◆ **PASSAGE FOR REVIEW**:
----
There were updates to the biome system that I was not informed about and would have strongly objected to if I was more aware, and Mni has failed to respond or make fixes, so I'm gonna put it out here what rules are broken and why, and what you should or should not do instead.
treeline rule| QUOTE |
| - Barring Black and Glass flora, no macro flora large than 1 meter will be allowed in the terrestrial polar biome type. The biomes that this applies to are; Polar Beach, Polar River, Polar Lake, Polar Riparian, Moor, Polar Palus, Frostwood, Polar Scrub, Mamut, Barrens |
The main issue here is black and glass flora magically being immune to permafrost. I don't know if Mni didn't know that permafrost is the actual reason plants can't get big in this biome or what, but
black and glass flora would not, in fact, be immune to it and would have the same size restrictions as all other flora. Please do not submit black and glass flora over 1 meter in height to these biomes; while they are technically allowed by the letter of the rule,
magic powers aren't technically disallowed either and that doesn't mean they should be approved.
This rule being broken also breaks the new frostwood biome. I suggest treating it similarly to the cactaiga biome from Serina--a very, very dense shrubland populated by short, hardy, cold-adapted plants. That is the closest thing there is to a real-world analogue.
Also of note: The tundra (which is inexplicably subpolar when it is very much a polar right-up-against-the-glaciers biome in real life) and alpine tundra are inexplicably excluded from the treeline rule now, even though they are literally what the treeline is named for in real life, and for some reason montane desert species have been added to some of the southern tundras. I suggest treating the treeline rule as though it includes them as well, because it is implausible for large flora to thrive there as now implied by the rules. I will be personally looking into doing something to kill off all the warm desert species and inexplicable trees in the tundras and other polar biomes if Mnidjm doesn't remove them as I have requested.
new mangal biomesThe new mangal biomes have made a complete mess of coastal ecosystems and any attempt to make semi-aquatic organisms. Among other things, it has made seafaring shrews impossible without wildcard...
----
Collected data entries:
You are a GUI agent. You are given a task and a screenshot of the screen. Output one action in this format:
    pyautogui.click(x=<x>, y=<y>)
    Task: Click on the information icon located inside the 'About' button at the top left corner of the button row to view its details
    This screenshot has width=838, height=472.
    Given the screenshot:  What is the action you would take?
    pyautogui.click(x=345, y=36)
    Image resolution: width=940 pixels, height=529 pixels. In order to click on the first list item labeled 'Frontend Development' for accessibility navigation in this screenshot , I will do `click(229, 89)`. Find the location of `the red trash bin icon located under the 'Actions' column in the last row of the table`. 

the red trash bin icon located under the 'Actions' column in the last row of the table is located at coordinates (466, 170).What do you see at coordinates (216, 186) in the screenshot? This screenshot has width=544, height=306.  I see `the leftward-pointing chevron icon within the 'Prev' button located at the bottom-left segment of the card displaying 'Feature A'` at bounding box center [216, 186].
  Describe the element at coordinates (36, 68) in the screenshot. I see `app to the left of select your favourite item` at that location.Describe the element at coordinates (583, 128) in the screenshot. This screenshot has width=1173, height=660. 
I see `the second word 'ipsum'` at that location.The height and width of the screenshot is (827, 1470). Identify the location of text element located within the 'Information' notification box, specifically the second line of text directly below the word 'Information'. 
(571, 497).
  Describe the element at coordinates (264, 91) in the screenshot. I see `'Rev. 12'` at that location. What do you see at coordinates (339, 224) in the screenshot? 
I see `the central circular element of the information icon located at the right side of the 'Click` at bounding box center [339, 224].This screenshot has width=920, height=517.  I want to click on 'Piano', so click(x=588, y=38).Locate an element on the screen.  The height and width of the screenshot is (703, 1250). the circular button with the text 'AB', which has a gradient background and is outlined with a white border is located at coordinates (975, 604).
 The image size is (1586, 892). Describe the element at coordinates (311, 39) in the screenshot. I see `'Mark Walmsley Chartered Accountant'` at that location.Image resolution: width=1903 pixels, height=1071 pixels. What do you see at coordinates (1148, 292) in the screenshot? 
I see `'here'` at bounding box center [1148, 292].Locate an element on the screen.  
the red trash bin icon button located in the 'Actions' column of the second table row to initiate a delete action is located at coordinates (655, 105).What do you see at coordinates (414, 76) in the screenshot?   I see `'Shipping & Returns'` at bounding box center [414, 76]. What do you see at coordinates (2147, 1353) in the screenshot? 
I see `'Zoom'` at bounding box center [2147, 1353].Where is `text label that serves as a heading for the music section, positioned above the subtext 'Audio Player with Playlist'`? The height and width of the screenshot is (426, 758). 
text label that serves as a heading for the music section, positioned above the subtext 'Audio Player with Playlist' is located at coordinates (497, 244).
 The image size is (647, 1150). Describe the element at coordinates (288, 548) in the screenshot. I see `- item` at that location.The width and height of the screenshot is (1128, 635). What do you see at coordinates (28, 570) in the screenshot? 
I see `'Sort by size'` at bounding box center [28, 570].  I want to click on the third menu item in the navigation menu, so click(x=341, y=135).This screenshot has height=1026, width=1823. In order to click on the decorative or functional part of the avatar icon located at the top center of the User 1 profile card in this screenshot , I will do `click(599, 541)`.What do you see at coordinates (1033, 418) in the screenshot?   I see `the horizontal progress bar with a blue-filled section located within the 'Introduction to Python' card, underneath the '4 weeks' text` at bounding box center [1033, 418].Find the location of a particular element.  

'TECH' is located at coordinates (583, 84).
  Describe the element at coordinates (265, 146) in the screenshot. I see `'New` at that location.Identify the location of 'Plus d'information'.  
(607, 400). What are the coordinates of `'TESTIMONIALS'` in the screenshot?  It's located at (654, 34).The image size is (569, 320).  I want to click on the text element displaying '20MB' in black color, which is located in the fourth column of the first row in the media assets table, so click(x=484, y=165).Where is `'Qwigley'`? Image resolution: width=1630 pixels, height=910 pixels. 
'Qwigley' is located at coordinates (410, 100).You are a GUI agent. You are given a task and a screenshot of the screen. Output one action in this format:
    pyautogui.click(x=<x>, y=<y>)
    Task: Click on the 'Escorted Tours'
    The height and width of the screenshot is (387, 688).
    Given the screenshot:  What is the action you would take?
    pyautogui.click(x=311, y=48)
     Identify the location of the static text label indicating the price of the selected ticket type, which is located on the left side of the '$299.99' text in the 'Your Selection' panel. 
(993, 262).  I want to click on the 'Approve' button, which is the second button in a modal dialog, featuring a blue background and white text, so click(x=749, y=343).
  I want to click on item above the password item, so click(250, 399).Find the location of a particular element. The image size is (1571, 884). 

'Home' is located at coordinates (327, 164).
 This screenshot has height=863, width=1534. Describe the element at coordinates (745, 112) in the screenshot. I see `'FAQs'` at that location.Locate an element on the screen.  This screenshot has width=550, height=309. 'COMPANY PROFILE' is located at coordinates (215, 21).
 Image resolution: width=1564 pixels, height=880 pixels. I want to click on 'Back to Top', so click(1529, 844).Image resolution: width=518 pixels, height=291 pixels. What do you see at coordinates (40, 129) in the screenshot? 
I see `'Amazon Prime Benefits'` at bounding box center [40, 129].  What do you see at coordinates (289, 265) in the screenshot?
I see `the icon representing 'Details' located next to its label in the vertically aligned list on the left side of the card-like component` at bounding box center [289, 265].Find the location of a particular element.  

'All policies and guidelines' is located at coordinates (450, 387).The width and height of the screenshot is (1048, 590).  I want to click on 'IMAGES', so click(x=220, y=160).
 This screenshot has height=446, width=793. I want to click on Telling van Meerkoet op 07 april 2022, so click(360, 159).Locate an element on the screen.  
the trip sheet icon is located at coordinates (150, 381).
----
◆ **WORK ORDER**:
Using the post on biome system updates, answer these, one per line:
1. What height limit does the treeline rule set for macro flora in the terrestrial polar biome type?
2. Which biome does the post suggest treating frostwood similarly to?
3. Which two biomes does the post say are now excluded from the treeline rule?
The collected entries are separate material, unrelated to the post.

◆ **EXERCISE OUTPUT**:
1. 1 meter
2. The cactaiga biome from Serina
3. The tundra and the alpine tundra